A one-man venture, the website was started five years ago by Chitranjit Parmar (74), a horticultural scientist from Himachal Pradesh, to educate netizens about his passion. It has now touched one million hits, with a chunk of them coming from the U.S., Europe and Australia.
“There are over 4,500 edible fruits, most found in the wild, while only 300 are commercially mass produced. My aim is to ensure there is enough information about these fruits,” he told The Hindu during a visit to the city recently to promote cultivation of apples in the tropical climes of the State.
The website was launched in May 2008, with a database of 200 fruits — with pictures, areas of cultivation, type of fruit, and some times even if its cultivation can be undertaken in India. Since then it has steadily grown in size, averaging one fruit per week. What makes the website unique is that it goes beyond basic nutritional information or description, and focuses on its cultivation and horticultural details – which will be beneficial to growers.

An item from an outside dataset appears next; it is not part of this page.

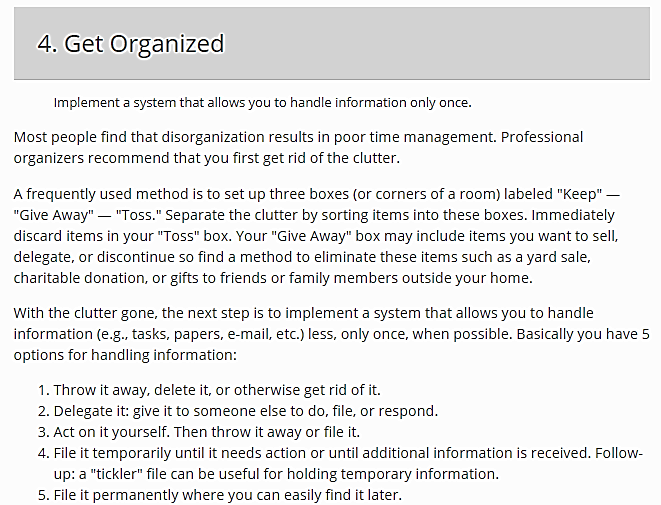Click the quoted word "tickler" in item 4
The width and height of the screenshot is (661, 505).
(x=120, y=473)
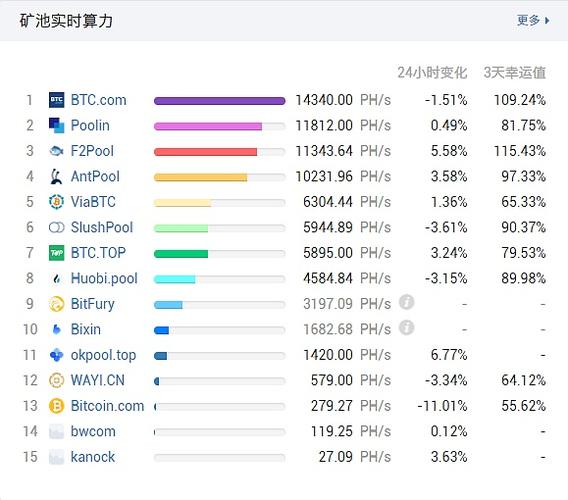Open the Huobi.pool link

click(x=104, y=279)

His professional and personal travels across the country and 32 other countries have given him exposure to many an exotic fruit. For example, one page lists the application of fertilizer to Mamon fruit, found in Tropical America, while another talks of the possible commercial exploitation of Galo fruit found mainly in East and South East Asia.
However, what disappoints him is the lack of user contributions, the foundation for websites like this. “When I started it, I had hoped that farmers across the world would contribute. I have not received even a single contribution so far,” he said.
This does not stop the prolific writer, who spends around 16 hours a day collating and typing out facts from his home in Mandi, Himachal. Though dedication is never in deficit, funds usually are. He recalls the difficulties in getting web designers for the pay he was offering. Consequently, the layout of the website is patchy, and outdated, with numerous kinks. However, on this website, it is substance over style.
He is thrilled that after five years, the website is attracting advertisements. “I get around $100 a month, which for a retired person like me is good pocket money that allows me to travel the country and see various cultivations.”